▶ **The exercise**
Copy the stretch of material from the line containing "Given: Click 更换操作员 switch operator icon" through the line containing "Action: [x=479, y=51]", keeping it identical and including both of those lines.

start Entries supplied

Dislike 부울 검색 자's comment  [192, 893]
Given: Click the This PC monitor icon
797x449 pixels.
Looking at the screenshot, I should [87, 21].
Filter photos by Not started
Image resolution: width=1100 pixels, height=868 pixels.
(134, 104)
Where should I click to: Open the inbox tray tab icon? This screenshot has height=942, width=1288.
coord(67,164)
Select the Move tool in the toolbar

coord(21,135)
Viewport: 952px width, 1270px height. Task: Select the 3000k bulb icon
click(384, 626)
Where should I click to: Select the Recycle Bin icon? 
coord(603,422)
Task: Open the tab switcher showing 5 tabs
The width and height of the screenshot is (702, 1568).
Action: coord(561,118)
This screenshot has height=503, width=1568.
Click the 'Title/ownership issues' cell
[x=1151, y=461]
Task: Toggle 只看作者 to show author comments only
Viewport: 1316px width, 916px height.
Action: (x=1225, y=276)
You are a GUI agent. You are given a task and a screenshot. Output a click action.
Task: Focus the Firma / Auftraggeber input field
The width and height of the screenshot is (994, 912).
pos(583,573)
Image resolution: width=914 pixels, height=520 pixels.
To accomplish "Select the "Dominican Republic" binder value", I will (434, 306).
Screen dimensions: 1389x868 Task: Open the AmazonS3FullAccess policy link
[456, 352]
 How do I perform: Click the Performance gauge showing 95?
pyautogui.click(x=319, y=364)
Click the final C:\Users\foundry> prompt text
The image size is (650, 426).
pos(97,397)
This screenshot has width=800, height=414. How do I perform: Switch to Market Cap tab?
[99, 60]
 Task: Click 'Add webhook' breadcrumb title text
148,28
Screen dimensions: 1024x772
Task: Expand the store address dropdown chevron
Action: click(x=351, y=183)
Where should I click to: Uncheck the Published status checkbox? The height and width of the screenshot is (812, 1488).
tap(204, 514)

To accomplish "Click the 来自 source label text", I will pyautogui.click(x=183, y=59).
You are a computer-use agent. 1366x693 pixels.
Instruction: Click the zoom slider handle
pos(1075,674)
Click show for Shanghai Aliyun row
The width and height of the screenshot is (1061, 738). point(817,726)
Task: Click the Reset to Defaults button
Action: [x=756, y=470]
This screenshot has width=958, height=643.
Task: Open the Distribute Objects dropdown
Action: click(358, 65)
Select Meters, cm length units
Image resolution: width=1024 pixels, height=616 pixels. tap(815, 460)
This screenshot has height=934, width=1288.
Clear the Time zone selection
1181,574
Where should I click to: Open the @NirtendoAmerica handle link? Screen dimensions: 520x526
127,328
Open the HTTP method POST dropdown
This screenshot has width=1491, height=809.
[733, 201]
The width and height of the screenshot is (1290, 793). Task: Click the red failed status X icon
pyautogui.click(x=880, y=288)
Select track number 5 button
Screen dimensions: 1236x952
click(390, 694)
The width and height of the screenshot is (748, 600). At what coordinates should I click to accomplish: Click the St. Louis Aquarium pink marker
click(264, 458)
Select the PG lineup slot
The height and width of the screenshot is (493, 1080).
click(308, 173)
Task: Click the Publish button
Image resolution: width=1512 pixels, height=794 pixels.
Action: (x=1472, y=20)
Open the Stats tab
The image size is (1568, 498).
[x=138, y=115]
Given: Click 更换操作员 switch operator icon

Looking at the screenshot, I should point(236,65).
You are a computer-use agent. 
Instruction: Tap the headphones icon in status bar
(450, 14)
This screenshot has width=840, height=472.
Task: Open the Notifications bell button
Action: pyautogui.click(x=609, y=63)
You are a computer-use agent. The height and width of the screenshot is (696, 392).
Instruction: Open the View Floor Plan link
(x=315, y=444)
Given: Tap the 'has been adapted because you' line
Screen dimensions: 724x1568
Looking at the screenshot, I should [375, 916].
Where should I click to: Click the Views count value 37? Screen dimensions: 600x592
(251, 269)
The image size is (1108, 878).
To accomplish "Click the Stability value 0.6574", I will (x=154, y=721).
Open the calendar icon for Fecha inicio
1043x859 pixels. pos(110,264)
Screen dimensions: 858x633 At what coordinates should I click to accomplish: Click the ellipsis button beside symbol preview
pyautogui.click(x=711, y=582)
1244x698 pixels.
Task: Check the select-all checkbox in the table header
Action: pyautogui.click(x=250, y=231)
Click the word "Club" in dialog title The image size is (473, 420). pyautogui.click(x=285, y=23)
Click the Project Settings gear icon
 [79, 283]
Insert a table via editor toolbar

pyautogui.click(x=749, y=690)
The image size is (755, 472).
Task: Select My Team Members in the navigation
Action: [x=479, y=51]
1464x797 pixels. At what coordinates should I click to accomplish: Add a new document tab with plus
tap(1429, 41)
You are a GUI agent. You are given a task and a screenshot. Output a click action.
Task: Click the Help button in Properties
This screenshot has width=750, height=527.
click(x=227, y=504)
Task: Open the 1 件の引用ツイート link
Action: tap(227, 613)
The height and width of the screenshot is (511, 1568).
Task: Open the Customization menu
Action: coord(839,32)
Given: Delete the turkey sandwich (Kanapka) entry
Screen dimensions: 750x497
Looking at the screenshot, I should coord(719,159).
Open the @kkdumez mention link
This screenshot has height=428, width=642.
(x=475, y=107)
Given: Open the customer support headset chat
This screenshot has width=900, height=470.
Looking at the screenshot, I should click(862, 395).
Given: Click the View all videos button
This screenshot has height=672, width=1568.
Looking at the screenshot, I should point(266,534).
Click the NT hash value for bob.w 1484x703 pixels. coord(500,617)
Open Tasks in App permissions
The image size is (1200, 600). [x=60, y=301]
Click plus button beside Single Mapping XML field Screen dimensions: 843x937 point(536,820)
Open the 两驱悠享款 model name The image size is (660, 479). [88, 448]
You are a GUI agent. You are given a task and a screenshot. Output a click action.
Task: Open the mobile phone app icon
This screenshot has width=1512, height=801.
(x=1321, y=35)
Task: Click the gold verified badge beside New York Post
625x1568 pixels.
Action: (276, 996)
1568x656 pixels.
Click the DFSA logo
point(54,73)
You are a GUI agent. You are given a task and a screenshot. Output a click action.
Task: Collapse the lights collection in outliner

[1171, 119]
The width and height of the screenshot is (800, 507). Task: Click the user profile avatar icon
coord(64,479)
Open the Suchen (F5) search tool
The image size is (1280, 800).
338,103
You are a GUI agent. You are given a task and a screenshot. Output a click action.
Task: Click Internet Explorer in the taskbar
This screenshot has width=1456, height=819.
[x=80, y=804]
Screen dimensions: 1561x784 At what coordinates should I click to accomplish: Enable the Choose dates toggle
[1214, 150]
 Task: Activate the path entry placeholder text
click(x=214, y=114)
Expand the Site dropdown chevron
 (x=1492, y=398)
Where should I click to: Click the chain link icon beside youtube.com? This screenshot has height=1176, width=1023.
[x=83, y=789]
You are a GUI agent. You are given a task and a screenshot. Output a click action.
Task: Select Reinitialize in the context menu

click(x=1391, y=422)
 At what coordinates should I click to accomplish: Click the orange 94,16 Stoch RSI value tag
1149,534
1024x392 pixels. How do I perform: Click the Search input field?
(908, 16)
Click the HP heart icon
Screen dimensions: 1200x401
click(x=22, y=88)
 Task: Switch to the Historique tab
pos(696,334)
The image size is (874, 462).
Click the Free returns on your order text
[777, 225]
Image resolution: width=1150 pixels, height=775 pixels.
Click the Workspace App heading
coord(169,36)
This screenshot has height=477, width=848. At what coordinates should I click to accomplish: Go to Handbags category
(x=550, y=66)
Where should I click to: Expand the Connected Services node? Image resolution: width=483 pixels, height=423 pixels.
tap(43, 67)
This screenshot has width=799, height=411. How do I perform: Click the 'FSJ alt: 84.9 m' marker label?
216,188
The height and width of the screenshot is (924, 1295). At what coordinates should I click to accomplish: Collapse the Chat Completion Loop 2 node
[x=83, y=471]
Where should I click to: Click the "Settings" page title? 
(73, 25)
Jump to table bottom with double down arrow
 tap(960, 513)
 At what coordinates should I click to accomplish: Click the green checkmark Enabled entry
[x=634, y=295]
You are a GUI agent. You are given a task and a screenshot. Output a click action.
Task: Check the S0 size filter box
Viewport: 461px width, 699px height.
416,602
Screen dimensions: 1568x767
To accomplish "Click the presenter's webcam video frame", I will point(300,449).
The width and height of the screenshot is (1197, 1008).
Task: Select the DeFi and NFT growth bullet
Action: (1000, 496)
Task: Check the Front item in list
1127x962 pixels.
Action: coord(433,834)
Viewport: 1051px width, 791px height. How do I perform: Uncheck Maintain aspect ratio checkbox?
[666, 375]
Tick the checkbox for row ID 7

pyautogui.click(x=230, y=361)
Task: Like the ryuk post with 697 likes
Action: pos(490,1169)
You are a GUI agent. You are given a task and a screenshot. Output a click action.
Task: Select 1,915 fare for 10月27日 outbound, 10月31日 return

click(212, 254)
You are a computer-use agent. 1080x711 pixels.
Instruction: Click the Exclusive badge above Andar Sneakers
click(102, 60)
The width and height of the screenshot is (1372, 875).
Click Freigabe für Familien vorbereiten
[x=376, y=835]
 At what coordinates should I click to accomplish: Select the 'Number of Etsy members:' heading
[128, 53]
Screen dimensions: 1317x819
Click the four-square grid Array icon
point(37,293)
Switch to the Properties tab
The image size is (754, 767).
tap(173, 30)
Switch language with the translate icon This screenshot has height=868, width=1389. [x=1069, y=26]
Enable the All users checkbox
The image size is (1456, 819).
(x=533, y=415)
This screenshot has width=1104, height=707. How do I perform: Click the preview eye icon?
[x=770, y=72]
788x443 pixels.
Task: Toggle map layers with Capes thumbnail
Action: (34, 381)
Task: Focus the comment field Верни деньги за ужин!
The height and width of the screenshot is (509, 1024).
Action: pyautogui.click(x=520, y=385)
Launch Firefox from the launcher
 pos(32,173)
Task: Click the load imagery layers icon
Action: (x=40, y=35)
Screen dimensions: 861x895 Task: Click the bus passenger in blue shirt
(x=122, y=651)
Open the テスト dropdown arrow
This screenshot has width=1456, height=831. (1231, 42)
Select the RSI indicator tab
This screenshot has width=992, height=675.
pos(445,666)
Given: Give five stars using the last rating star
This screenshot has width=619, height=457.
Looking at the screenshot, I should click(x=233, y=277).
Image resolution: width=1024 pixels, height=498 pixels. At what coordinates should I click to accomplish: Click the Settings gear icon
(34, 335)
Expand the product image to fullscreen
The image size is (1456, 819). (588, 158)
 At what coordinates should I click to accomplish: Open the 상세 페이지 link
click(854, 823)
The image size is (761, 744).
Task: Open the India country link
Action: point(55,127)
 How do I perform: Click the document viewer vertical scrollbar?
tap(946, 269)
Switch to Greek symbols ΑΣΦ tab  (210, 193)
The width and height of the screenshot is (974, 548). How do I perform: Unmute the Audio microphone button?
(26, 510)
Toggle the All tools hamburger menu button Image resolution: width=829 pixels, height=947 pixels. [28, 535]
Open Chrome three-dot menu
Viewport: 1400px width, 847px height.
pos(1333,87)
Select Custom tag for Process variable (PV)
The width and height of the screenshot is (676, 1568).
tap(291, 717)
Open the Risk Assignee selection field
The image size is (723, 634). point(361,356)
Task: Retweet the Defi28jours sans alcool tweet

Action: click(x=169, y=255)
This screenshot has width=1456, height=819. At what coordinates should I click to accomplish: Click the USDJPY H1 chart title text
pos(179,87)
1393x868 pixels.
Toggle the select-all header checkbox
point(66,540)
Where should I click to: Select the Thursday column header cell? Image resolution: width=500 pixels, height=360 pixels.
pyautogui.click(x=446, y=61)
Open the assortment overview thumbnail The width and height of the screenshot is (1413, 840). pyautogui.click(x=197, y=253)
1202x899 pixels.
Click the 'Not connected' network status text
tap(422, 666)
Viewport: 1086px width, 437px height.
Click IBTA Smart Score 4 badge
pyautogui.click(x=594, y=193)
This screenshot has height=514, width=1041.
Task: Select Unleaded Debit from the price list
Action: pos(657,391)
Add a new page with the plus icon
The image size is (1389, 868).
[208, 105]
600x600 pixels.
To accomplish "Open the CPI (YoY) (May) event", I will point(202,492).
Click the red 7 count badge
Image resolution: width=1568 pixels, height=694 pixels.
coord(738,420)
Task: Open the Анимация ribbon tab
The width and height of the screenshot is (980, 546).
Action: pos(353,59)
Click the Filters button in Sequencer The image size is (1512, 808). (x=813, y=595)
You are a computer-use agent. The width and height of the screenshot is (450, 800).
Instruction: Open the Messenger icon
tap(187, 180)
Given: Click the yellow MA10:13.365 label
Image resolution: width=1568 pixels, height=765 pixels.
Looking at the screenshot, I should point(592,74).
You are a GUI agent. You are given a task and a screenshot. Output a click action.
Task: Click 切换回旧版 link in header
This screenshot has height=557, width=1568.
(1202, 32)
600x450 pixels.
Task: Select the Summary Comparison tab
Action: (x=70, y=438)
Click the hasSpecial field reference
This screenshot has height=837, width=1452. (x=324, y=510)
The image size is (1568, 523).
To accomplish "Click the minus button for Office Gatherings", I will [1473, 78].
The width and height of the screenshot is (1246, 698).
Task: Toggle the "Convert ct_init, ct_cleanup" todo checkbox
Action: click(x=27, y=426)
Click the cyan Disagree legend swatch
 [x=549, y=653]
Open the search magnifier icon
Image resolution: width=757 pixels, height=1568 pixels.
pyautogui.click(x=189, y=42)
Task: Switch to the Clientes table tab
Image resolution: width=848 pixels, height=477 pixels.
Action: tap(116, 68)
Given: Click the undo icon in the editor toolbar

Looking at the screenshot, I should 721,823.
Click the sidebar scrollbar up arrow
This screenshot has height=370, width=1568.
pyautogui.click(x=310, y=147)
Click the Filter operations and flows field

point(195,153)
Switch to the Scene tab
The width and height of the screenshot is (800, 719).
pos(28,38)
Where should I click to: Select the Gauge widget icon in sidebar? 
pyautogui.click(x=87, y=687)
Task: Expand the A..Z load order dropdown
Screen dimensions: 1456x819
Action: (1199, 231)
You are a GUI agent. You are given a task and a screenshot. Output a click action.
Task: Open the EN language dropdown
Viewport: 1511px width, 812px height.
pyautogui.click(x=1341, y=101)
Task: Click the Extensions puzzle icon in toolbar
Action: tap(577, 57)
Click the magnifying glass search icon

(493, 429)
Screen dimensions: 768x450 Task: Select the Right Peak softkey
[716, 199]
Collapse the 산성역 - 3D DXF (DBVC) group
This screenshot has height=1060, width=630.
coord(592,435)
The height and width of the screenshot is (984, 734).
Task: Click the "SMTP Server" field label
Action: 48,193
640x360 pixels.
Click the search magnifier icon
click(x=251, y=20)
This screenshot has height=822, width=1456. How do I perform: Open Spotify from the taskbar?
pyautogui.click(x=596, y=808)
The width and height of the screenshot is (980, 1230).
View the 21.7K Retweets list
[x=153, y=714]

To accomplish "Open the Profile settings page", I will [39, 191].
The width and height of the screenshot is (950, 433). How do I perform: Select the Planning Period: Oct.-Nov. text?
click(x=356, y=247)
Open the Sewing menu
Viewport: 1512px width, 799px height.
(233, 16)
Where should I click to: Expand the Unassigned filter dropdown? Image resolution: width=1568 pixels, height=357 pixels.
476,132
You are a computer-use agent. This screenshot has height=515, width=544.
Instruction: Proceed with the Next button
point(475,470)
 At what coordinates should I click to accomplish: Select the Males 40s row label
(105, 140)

end Entries supplied

▶ **Exercise answer**
Given: Click 更换操作员 switch operator icon

Looking at the screenshot, I should point(236,65).
You are a computer-use agent. 
Instruction: Tap the headphones icon in status bar
(450, 14)
This screenshot has width=840, height=472.
Task: Open the Notifications bell button
Action: pyautogui.click(x=609, y=63)
You are a computer-use agent. The height and width of the screenshot is (696, 392).
Instruction: Open the View Floor Plan link
(x=315, y=444)
Given: Tap the 'has been adapted because you' line
Screen dimensions: 724x1568
Looking at the screenshot, I should [375, 916].
Where should I click to: Click the Views count value 37? Screen dimensions: 600x592
(251, 269)
The image size is (1108, 878).
To accomplish "Click the Stability value 0.6574", I will (x=154, y=721).
Open the calendar icon for Fecha inicio
1043x859 pixels. pos(110,264)
Screen dimensions: 858x633 At what coordinates should I click to accomplish: Click the ellipsis button beside symbol preview
pyautogui.click(x=711, y=582)
1244x698 pixels.
Task: Check the select-all checkbox in the table header
Action: pyautogui.click(x=250, y=231)
Click the word "Club" in dialog title The image size is (473, 420). pyautogui.click(x=285, y=23)
Click the Project Settings gear icon
 [79, 283]
Insert a table via editor toolbar

pyautogui.click(x=749, y=690)
The image size is (755, 472).
Task: Select My Team Members in the navigation
Action: [x=479, y=51]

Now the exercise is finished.